* Your instructions:
All of the data that appears below is to be given again precisely as written.

* Input data:
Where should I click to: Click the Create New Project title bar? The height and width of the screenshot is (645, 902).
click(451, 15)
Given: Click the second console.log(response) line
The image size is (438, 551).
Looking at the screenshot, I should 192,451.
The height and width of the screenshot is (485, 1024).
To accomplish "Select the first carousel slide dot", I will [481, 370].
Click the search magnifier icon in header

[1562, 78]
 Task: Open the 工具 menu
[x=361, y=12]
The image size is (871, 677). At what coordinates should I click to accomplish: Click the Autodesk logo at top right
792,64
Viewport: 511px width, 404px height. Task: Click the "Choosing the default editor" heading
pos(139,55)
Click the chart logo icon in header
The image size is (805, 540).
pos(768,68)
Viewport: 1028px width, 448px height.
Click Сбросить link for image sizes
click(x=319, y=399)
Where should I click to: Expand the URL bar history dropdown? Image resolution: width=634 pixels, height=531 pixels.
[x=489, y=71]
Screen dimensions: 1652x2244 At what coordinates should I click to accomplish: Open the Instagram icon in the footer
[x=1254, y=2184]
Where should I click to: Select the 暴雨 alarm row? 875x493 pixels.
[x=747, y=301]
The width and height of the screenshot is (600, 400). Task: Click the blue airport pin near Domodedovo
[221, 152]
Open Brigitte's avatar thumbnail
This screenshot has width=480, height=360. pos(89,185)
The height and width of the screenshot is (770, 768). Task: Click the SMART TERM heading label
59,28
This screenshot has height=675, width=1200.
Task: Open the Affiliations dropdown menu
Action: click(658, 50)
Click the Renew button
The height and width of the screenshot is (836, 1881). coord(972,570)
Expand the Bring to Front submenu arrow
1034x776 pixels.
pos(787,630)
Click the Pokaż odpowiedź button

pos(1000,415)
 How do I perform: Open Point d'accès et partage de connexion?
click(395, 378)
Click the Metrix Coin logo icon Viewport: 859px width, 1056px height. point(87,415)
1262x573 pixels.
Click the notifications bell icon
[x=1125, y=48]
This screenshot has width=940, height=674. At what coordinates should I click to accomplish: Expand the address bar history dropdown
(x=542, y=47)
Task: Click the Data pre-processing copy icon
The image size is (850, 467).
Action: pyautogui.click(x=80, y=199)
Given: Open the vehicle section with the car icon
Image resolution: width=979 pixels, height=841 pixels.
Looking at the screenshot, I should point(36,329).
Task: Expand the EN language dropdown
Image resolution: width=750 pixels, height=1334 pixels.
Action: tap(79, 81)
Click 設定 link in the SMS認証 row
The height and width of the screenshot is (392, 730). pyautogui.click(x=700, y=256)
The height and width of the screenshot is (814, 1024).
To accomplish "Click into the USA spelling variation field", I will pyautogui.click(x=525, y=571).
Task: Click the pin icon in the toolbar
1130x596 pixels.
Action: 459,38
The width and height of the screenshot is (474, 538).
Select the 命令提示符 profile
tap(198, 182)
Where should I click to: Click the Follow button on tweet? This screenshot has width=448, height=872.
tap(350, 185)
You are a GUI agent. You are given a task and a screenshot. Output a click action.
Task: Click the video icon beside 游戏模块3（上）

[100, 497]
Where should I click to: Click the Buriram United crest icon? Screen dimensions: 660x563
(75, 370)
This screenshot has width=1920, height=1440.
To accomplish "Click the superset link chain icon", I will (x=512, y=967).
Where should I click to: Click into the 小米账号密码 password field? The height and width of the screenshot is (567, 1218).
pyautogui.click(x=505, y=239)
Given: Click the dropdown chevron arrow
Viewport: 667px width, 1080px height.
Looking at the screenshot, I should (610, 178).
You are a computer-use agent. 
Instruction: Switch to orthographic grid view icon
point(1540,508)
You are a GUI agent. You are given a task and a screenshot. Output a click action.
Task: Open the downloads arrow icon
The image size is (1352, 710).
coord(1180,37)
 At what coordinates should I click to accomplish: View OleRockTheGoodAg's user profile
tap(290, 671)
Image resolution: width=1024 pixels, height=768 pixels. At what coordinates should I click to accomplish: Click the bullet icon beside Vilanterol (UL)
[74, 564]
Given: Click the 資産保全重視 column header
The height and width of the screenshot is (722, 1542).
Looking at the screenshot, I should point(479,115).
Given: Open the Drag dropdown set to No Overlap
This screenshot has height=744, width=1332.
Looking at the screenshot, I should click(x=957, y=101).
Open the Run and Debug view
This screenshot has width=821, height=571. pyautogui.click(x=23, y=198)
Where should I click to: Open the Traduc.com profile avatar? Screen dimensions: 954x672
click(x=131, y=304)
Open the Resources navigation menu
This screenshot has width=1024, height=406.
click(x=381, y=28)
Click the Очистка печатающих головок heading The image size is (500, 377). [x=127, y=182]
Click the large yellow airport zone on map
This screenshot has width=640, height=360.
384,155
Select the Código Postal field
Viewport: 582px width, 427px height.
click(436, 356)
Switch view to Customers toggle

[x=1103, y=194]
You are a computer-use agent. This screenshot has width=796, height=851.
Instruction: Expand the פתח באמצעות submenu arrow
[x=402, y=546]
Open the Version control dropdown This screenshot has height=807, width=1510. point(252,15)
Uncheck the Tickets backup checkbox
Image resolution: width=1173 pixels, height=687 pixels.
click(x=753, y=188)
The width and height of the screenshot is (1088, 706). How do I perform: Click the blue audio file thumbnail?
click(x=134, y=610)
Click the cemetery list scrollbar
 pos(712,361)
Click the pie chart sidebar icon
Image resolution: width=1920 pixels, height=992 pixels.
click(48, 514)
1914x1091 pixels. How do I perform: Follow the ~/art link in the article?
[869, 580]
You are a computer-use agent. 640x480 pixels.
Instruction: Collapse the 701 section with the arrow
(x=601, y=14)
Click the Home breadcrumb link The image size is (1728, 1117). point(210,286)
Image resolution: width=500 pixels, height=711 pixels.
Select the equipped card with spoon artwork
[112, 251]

* Answer space:
Where should I click to: Click the Create New Project title bar? The height and width of the screenshot is (645, 902).
click(451, 15)
Given: Click the second console.log(response) line
The image size is (438, 551).
Looking at the screenshot, I should 192,451.
The height and width of the screenshot is (485, 1024).
To accomplish "Select the first carousel slide dot", I will [481, 370].
Click the search magnifier icon in header

[1562, 78]
 Task: Open the 工具 menu
[x=361, y=12]
The image size is (871, 677). At what coordinates should I click to accomplish: Click the Autodesk logo at top right
792,64
Viewport: 511px width, 404px height. Task: Click the "Choosing the default editor" heading
pos(139,55)
Click the chart logo icon in header
The image size is (805, 540).
pos(768,68)
Viewport: 1028px width, 448px height.
Click Сбросить link for image sizes
click(x=319, y=399)
Where should I click to: Expand the URL bar history dropdown? Image resolution: width=634 pixels, height=531 pixels.
[x=489, y=71]
Screen dimensions: 1652x2244 At what coordinates should I click to accomplish: Open the Instagram icon in the footer
[x=1254, y=2184]
Where should I click to: Select the 暴雨 alarm row? 875x493 pixels.
[x=747, y=301]
The width and height of the screenshot is (600, 400). Task: Click the blue airport pin near Domodedovo
[221, 152]
Open Brigitte's avatar thumbnail
This screenshot has width=480, height=360. pos(89,185)
The height and width of the screenshot is (770, 768). Task: Click the SMART TERM heading label
59,28
This screenshot has height=675, width=1200.
Task: Open the Affiliations dropdown menu
Action: click(658, 50)
Click the Renew button
The height and width of the screenshot is (836, 1881). coord(972,570)
Expand the Bring to Front submenu arrow
1034x776 pixels.
pos(787,630)
Click the Pokaż odpowiedź button

pos(1000,415)
 How do I perform: Open Point d'accès et partage de connexion?
click(395, 378)
Click the Metrix Coin logo icon Viewport: 859px width, 1056px height. point(87,415)
1262x573 pixels.
Click the notifications bell icon
[x=1125, y=48]
This screenshot has width=940, height=674. At what coordinates should I click to accomplish: Expand the address bar history dropdown
(x=542, y=47)
Task: Click the Data pre-processing copy icon
The image size is (850, 467).
Action: pyautogui.click(x=80, y=199)
Given: Open the vehicle section with the car icon
Image resolution: width=979 pixels, height=841 pixels.
Looking at the screenshot, I should point(36,329).
Task: Expand the EN language dropdown
Image resolution: width=750 pixels, height=1334 pixels.
Action: tap(79, 81)
Click 設定 link in the SMS認証 row
The height and width of the screenshot is (392, 730). pyautogui.click(x=700, y=256)
The height and width of the screenshot is (814, 1024).
To accomplish "Click into the USA spelling variation field", I will pyautogui.click(x=525, y=571).
Task: Click the pin icon in the toolbar
1130x596 pixels.
Action: 459,38
The width and height of the screenshot is (474, 538).
Select the 命令提示符 profile
tap(198, 182)
Where should I click to: Click the Follow button on tweet? This screenshot has width=448, height=872.
tap(350, 185)
You are a GUI agent. You are given a task and a screenshot. Output a click action.
Task: Click the video icon beside 游戏模块3（上）

[100, 497]
Where should I click to: Click the Buriram United crest icon? Screen dimensions: 660x563
(75, 370)
This screenshot has width=1920, height=1440.
To accomplish "Click the superset link chain icon", I will (x=512, y=967).
Where should I click to: Click into the 小米账号密码 password field? The height and width of the screenshot is (567, 1218).
pyautogui.click(x=505, y=239)
Given: Click the dropdown chevron arrow
Viewport: 667px width, 1080px height.
Looking at the screenshot, I should (610, 178).
You are a computer-use agent. 
Instruction: Switch to orthographic grid view icon
point(1540,508)
You are a GUI agent. You are given a task and a screenshot. Output a click action.
Task: Open the downloads arrow icon
The image size is (1352, 710).
coord(1180,37)
 At what coordinates should I click to accomplish: View OleRockTheGoodAg's user profile
tap(290, 671)
Image resolution: width=1024 pixels, height=768 pixels. At what coordinates should I click to accomplish: Click the bullet icon beside Vilanterol (UL)
[74, 564]
Given: Click the 資産保全重視 column header
The height and width of the screenshot is (722, 1542).
Looking at the screenshot, I should point(479,115).
Given: Open the Drag dropdown set to No Overlap
This screenshot has height=744, width=1332.
Looking at the screenshot, I should click(x=957, y=101).
Open the Run and Debug view
This screenshot has width=821, height=571. pyautogui.click(x=23, y=198)
Where should I click to: Open the Traduc.com profile avatar? Screen dimensions: 954x672
click(x=131, y=304)
Open the Resources navigation menu
This screenshot has width=1024, height=406.
click(x=381, y=28)
Click the Очистка печатающих головок heading The image size is (500, 377). [x=127, y=182]
Click the large yellow airport zone on map
This screenshot has width=640, height=360.
384,155
Select the Código Postal field
Viewport: 582px width, 427px height.
click(436, 356)
Switch view to Customers toggle

[x=1103, y=194]
You are a computer-use agent. This screenshot has width=796, height=851.
Instruction: Expand the פתח באמצעות submenu arrow
[x=402, y=546]
Open the Version control dropdown This screenshot has height=807, width=1510. point(252,15)
Uncheck the Tickets backup checkbox
Image resolution: width=1173 pixels, height=687 pixels.
click(x=753, y=188)
The width and height of the screenshot is (1088, 706). How do I perform: Click the blue audio file thumbnail?
click(x=134, y=610)
Click the cemetery list scrollbar
 pos(712,361)
Click the pie chart sidebar icon
Image resolution: width=1920 pixels, height=992 pixels.
click(48, 514)
1914x1091 pixels. How do I perform: Follow the ~/art link in the article?
[869, 580]
You are a computer-use agent. 640x480 pixels.
Instruction: Collapse the 701 section with the arrow
(x=601, y=14)
Click the Home breadcrumb link The image size is (1728, 1117). point(210,286)
Image resolution: width=500 pixels, height=711 pixels.
Select the equipped card with spoon artwork
[112, 251]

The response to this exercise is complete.